I need a very precise timing, so I wrote some assembly code (for ARM M0+). However, the timing is not what I expected when measuring on an oscilliscope.
#define LOOP_INSTRS_CNT 4 // subs: 1, cmp: 1, bne: 2 (when branching)
#define FREQ_MHZ (BOARD_BOOTCLOCKRUN_CORE_CLOCK / 1000000)
#define DELAY_US_TO_CYCLES(t_us) ((t_us * FREQ_MHZ + LOOP_INSTRS_CNT / 2) / LOOP_INSTRS_CNT)
static inline __attribute__((always_inline)) void timing_delayCycles(uint32_t loopCnt)
{
// note: not all instructions take one cycle, so in total we have 4 cycles in the loop, except for the last iteration.
__asm volatile(
".syntax unified \t\n" /* we need unified to use subs (not for sub, though) */
"0: \t\n"
"subs %[cyc], #1 \t\n" /* assume cycles > 0 */
"cmp %[cyc], #0 \t\n"
"bne.n 0b\t\n" /* this instruction costs 2 cycles when branching! */
: [cyc]"+r" (loopCnt) /* actually input, but we need a temporary register, so we use a dummy output so we can also write to the input register */
: /* input specified in output */
: /* no clobbers */
);
}
// delay test
#define WAIT_TEST_US 100
gpio_clear(PIN1);
timing_delayCycles(DELAY_US_TO_CYCLES(WAIT_TEST_US));
gpio_set(PIN1);
So pretty basic stuff. However, the delay (measured by setting a GPIO pin low, looping, then setting high again) timing is consistently 50% higher than expected. I tried for low values (1 us giving 1.56 us), up to 500 ms giving 750 ms.
I tried to single step, and the loop really does only the 3 steps: subs (1), cmp (1), branch (2). Paranthesis is number of expected clock cycles.
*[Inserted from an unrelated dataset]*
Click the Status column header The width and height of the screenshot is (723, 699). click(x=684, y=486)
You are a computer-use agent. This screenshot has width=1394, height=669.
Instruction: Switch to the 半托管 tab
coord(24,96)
Can anybody shed light on what is going on here?
After some good suggestions I found the issue can be resolved in two ways:
Note: If anybody copies the above code, note that you can delete the cmp, since the subs has the s flag set. If doing so, remember to set instruction count to 3 instead of 4. This will give you a better time resolution.